İlk doğduklarında belki de çok zekice olan bazı fikirler ya da ilk söylendiklerinde kulağa çok anlamlı gelen bazı sözler “çok fazla” kullanıldığında birer “klişe”ye dönüşebiliyorlar. Çok fazla kişi aynı sözü tekrar tekrar kullanıp bir nevi tüketiyor ve artık orijinalliğini yitirmiş sadece “tanıdık” sözler haline geliyorlar. Yine de onlardan vazgeçemiyoruz. Dedik ya “tanıdık” oluyorlar artık, ve bizler tanıdık şeyleri seviyoruz.
Kimi zaman ortak paydalar yaratır klişeler. Hiç tanımadığınız biriyle bir anda “Ankara’da yaşayamam, deniz yok.” klişesinde bir araya gelip sohbete başlayabilirsiniz mesela. Paydaşlık güzel ancak söz artık o kadar sıradan hale gelmiştir ki, söylendiğinde pek de etki yaratmaz. Söz gerçekten söylemek istediğinizi anlatıyor olsa da artık duygusunu kaybetmiştir. Dolayısıyla etkisi olan, duygusu olan bir sohbet klişeleri pek sevmez diyebiliriz.
Bununla birlikte, klişeler önemlidir. Çünkü sözlü kültüre büyük etkileri vardır. Masalların, deyişlerin bir nesilden diğerine aktarılması için fazlaca tekrarlanması gerekir, yani birer klişe haline gelmeleri sözlü kültürün bir parçası haline getirir onları. Kim sevmez masalları özellikle de, karakterleri “sonsuza dek mutlu yaşadılar…”sa, ya da “iyiler hep kazanır…”sa.

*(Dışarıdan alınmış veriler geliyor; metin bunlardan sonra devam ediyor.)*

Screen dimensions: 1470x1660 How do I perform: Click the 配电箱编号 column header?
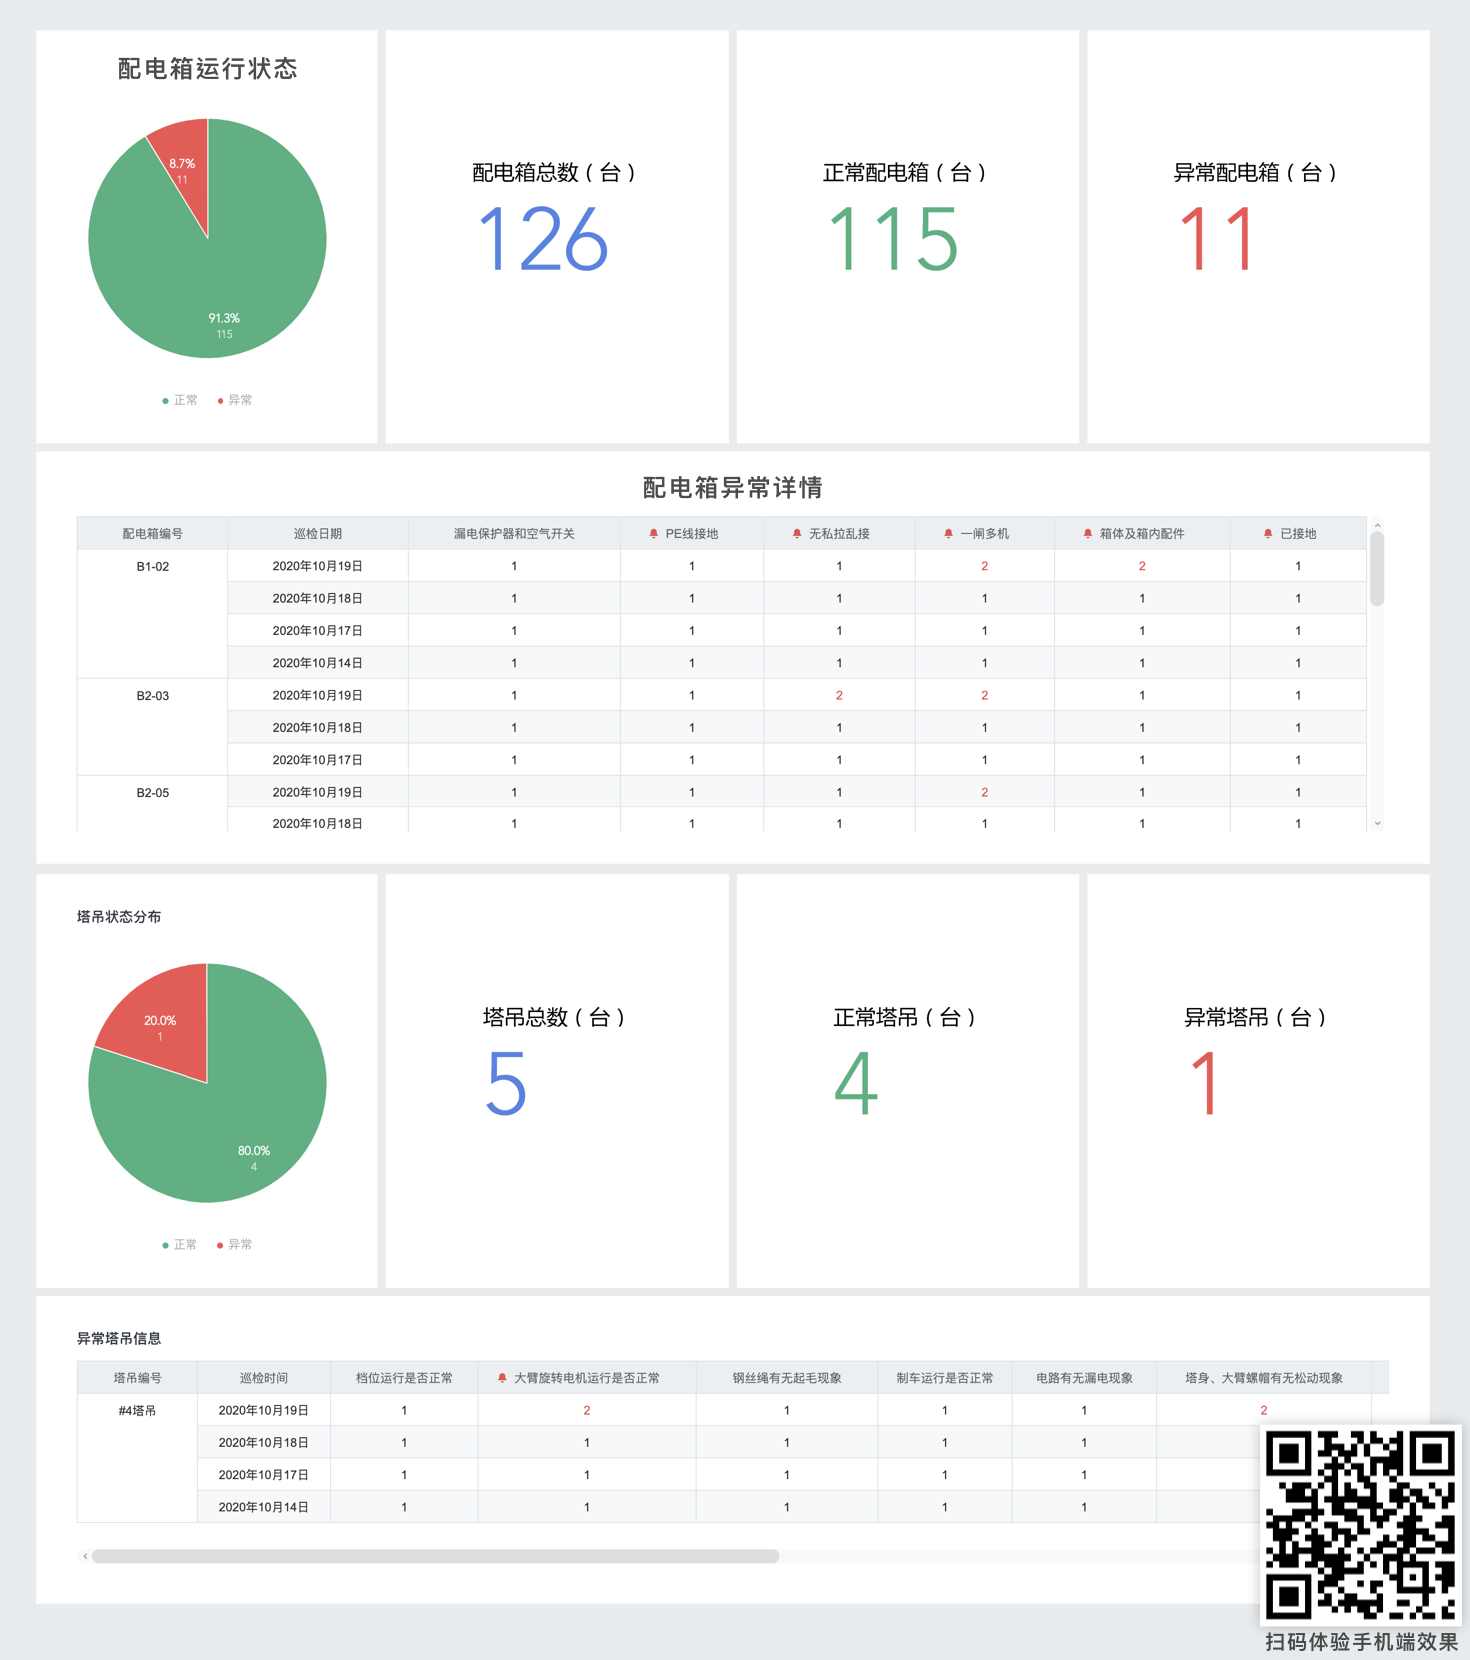(152, 534)
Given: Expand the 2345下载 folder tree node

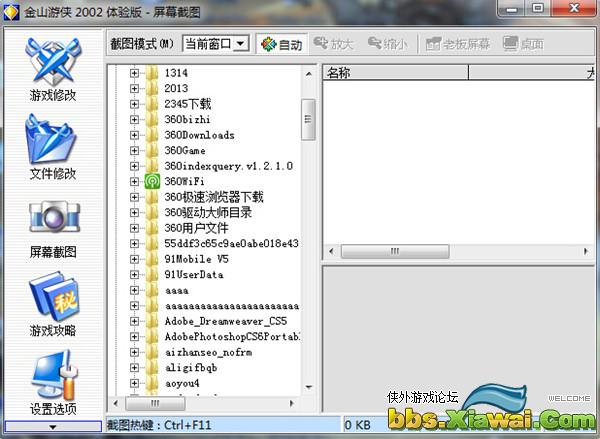Looking at the screenshot, I should 134,104.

Masallardaki, edebiyattaki, mitolojideki arketipler toplumsal hafızamızda yer aldıkları için buralarda neleri klişeleştirdiğimiz çok önemli aslında. Örneğin, masallarda çoğunlukla ormanda tek başına gezen bir kadın kurda kuşa yem olur. Bu, kadınlar için benimsenmesini istediğimiz bir algı olmamalıdır. Dolayısıyla da beslenmemelidir bu tarz klişeler. Toplumsal hafızamızda birikmesini istediğimiz şeyler için dilimize çok dikkat etmeliyiz.
Neyi klişeleştirdiğimiz sadece kültürel olarak değil bireysel olarak da çok önemli. Kendi hayatlarımızda neyi sürekli yaşatıyoruz, söylüyoruz, dinliyoruz ve o kadar çok kullanıyoruz ki, anlamını yitiriyor; buna rağmen varlığını kaybetmiyor? Kişisel yolculuklarımızda da fazlaca duyduğumuz klişelere dikkat etmeliyiz. Birçok kişisel gelişim kitabı dayanaklarını klişelere borçludur.
Örneğin, “Hayatta yapamayacağınız şey yoktur, yeter ki isteyin.” klişesi o kadar yanıltıcıdır ki. Benden duymuş olmayın ama hayatta yapamayacağınız birçok şey var. Sadece istemeniz yetmez çünkü. İstediğiniz şey için çok çalışmanız da yetmez bazen. Uğruna çok emek verdiğiniz şeyin sizin için uygun şey olması da gerekir. Şansınızın yaver gitmesi de gerekir. Doğru zamanlarda doğru yerlerde olmanız da gerekir. Bir sürü şey gerekir. Bu klişeye tutunup hayatınızda istediğiniz halde yapamadığınız şeyleri görünce kendinizi değersiz ya da başarısız hissetmemelisiniz.
Belki, o size göre değildi, ya da zamanı değildi. Bahsettiğim şey isteklerinizden vazgeçmeniz değil. Ne ise sizin için o konu, onun biraz derinine inmeniz. Yani “buzdağının görünmeyen kısmına” odaklanmanız; bu klişeye tutunmak daha akıllıca olabilir. Değiştirebileceğiniz şeyler varsa değiştirmeniz, geliştirmeniz gereken şeyler varsa geliştirmeniz ve bırakmanız gereken şeyler varsa bırakmanız. Unutmamak lazım, o sırada istediğiniz bir şeyin olmaması, başka güzel şeylerin olmayacağını ya da aradığınız anlamın başka bir şekilde hayatınızda varlık bulmayacağını göstermez.
Her gün yeni bir söz söylemenin peşinde koşmak güzel ama bunu yaparken tanıdık sözler de hep bizimle olacak. Her zaman olduğu gibi dozu önemli belki de. Klişelere fazla tutunmak bizleri düşünmekten uzaklaştırabilir, kabul duygusu ağır basabilir. Bu yüzden yaşattığımız klişelerin farkına varmalıyız. Farkında olmadan yanlış klişelere tutunmamalıyız.
Sizin en çok kabul ettiğiniz klişeler neler? Bunlar size iyi mi geliyor yoksa sizi aslında kabul duygusuyla hareketsiz mi bırakıyor? Sırf size öyle söylendiği için benimsedikleriniz var mı? Varsa belki de onlardan kurtulma zamanıdır. Çünkü “hiçbir zaman başlamak için geç değildir.”